> _TO BE DONE_: Please list every numbered topic that the lab overview below says the lab draws on, giving each topic's number and title.
Start of TEXT
The lab will continue to leverage concepts from Topic 2: Combinational Logic, Topic 3: Boolean Algebra, Topic 4: Combinational Building Blocks, Topic 6: Sequential Logic, Topic 7: Finite-State Machines, and Topic 8: Sequential Building Blocks. The lab will also leverage concepts from Topic 9: Instruction Set Architecture and Topic 10: Single-Cycle Processors The lab will continue to provide opportunities to leverage the three key abstraction principles: modularity, hierarchy, and regularity.
The lab includes seven parts:
-
Part A: Processor Components
- Due 11/6 @ 11:59pm via GitHub
- Students should work on Part A before, during, and after your assigned lab section during the week of 11/3
- Pre-lab survey on Canvas is (roughly) due by end of lab section during the week of 11/3
-
Part B: TinyRV1 Processor
- Due 11/13 @ 11:59pm via GitHub
- Students should work on Part B before, during, and after your assigned lab section during the week of 11/10
-
Part C: Accumulator Accelerator
- Due 11/24 @ 11:59pm via GitHub
- Students should plan to submit Part C before they leave for
- Thanksgiving Break
-
Part D: FPGA Prototype v1
- Due week of 11/17 during assigned lab section
- This part will focus on prototyping the code developed in Part A+B
- Even though completed with a partner, every student must turn in their own paper check-off sheet in their lab section!
End of TEXT
Start of INFORMATION SHOWN
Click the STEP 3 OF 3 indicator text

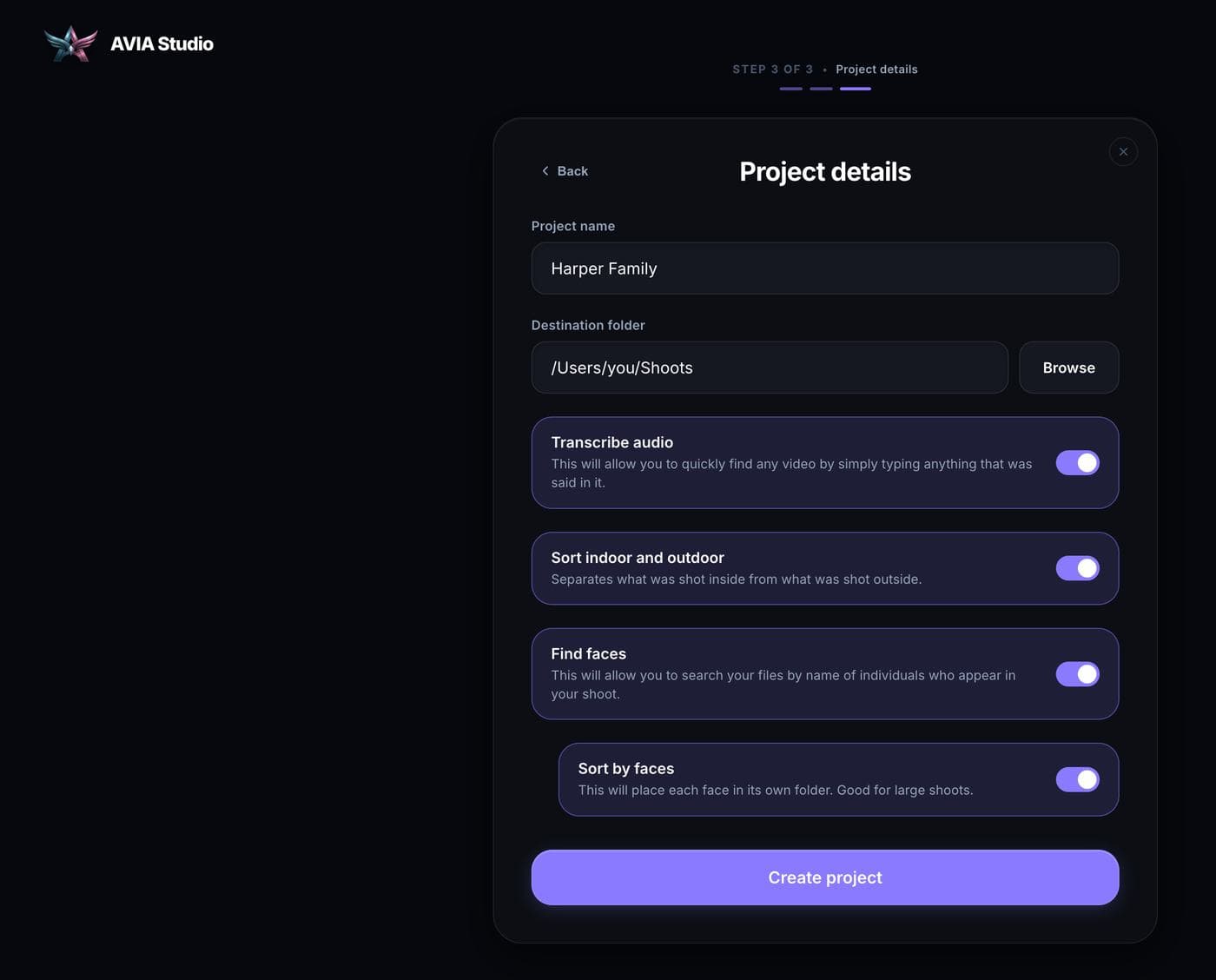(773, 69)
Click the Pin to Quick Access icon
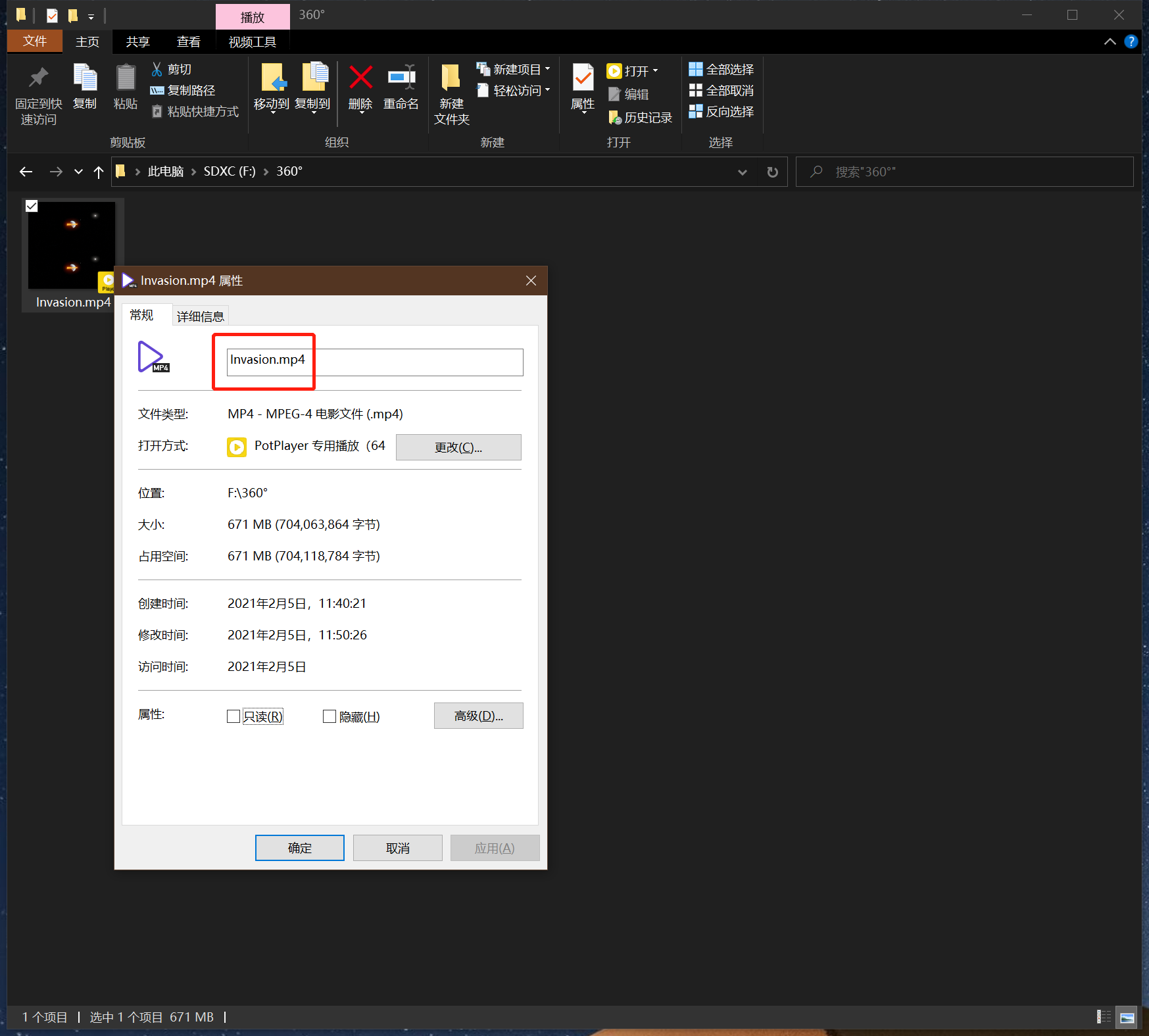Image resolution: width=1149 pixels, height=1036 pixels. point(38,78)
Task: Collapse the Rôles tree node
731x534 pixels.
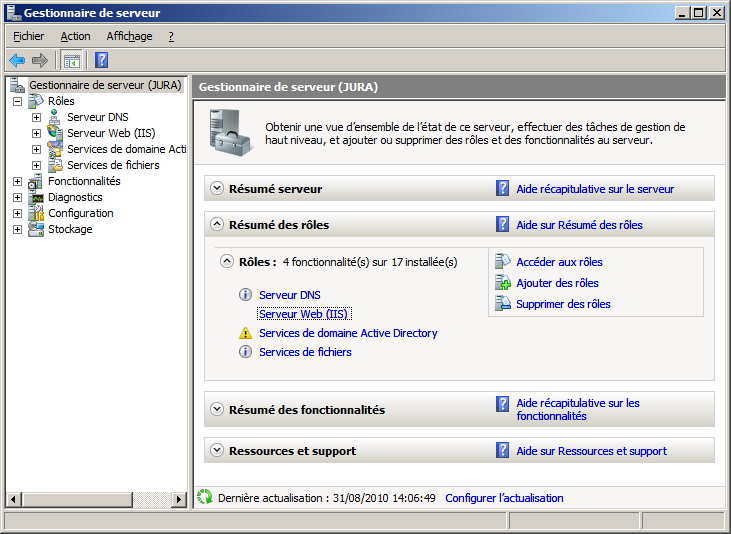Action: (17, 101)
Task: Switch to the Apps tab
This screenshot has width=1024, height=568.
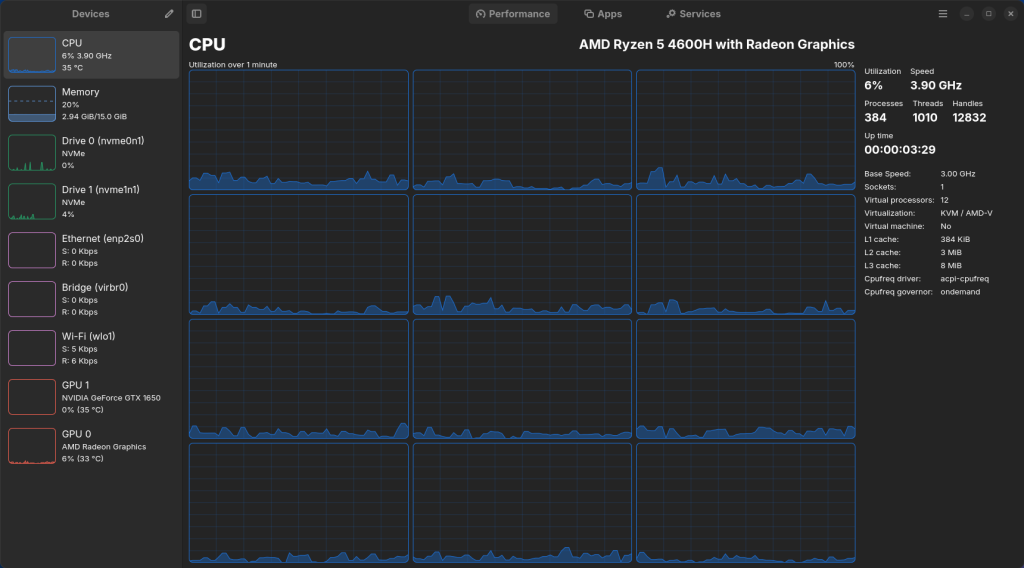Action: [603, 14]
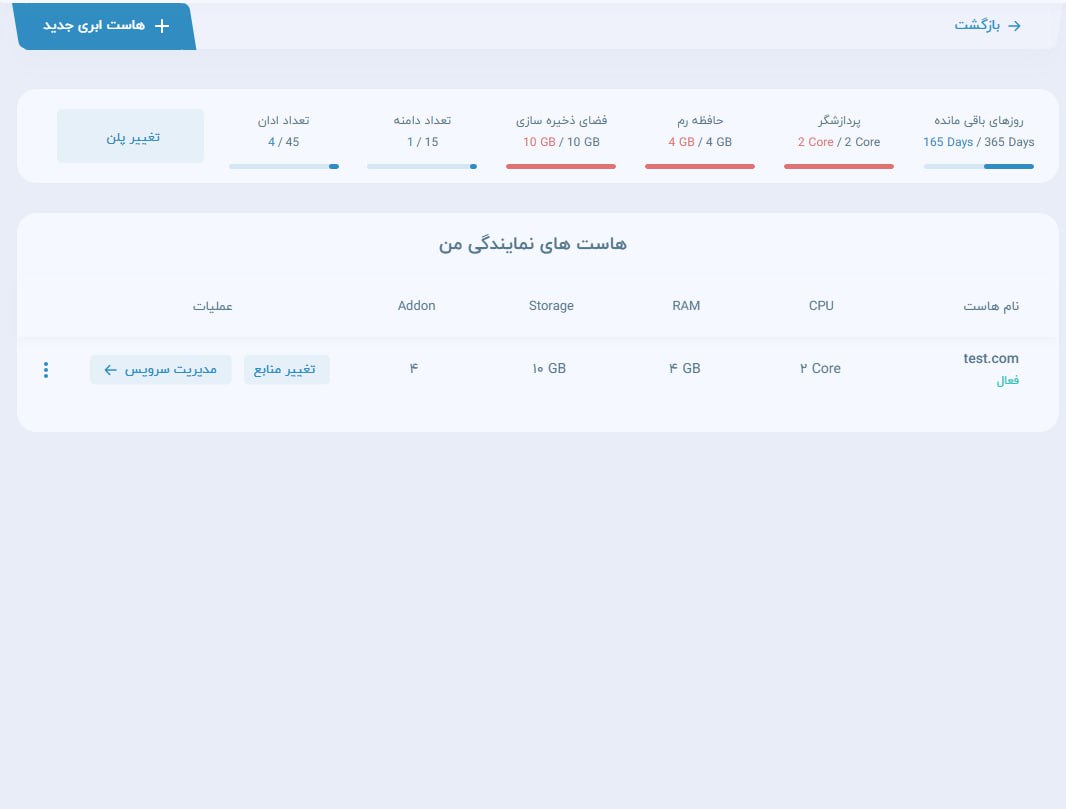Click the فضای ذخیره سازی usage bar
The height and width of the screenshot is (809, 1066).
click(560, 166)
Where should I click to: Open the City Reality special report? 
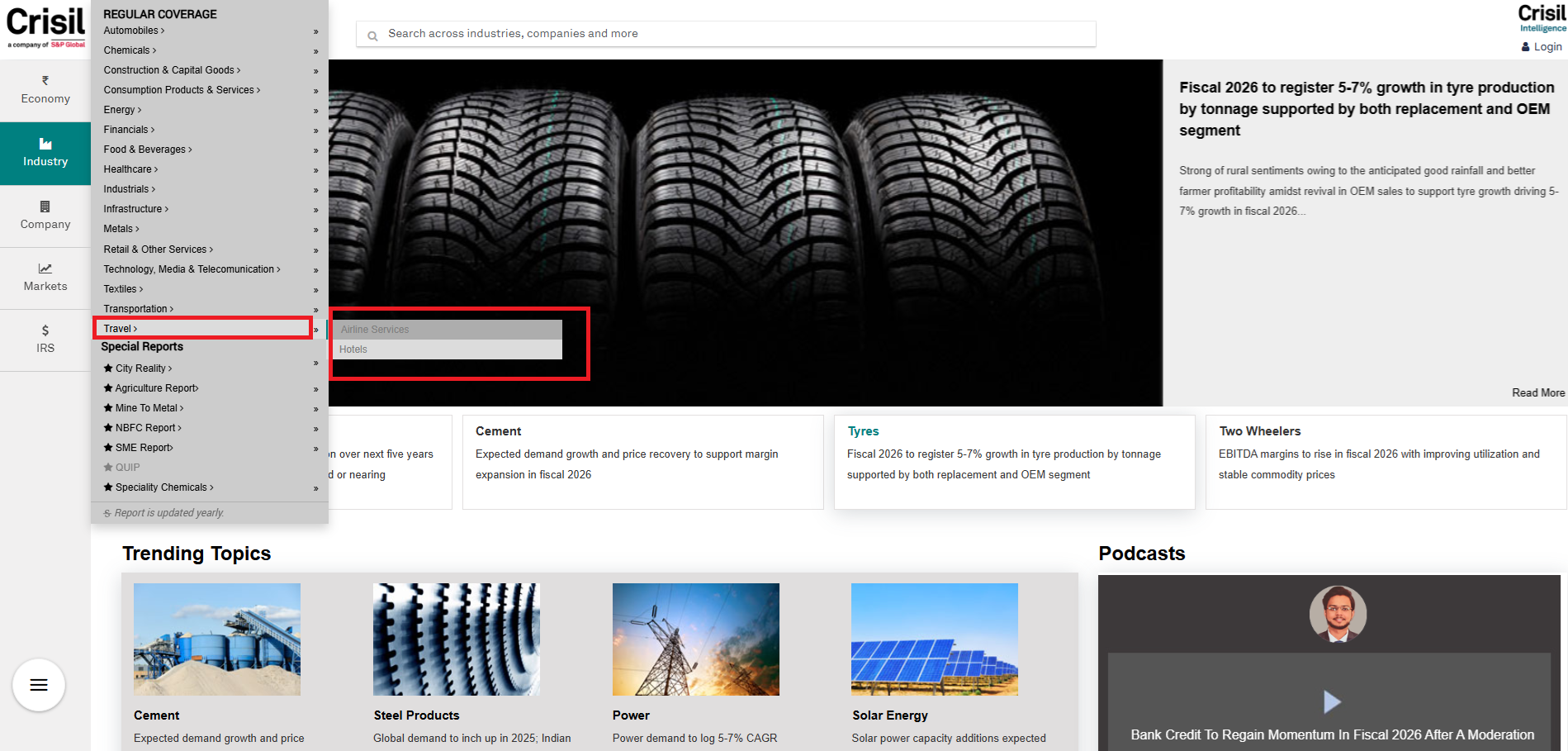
End of INFORMATION SHOWN
> _ANSWER FOR THE TASK_:
- Topic 2: Combinational Logic
- Topic 3: Boolean Algebra
- Topic 4: Combinational Building Blocks
- Topic 6: Sequential Logic
- Topic 7: Finite-State Machines
- Topic 8: Sequential Building Blocks
- Topic 9: Instruction Set Architecture
- Topic 10: Single-Cycle Processors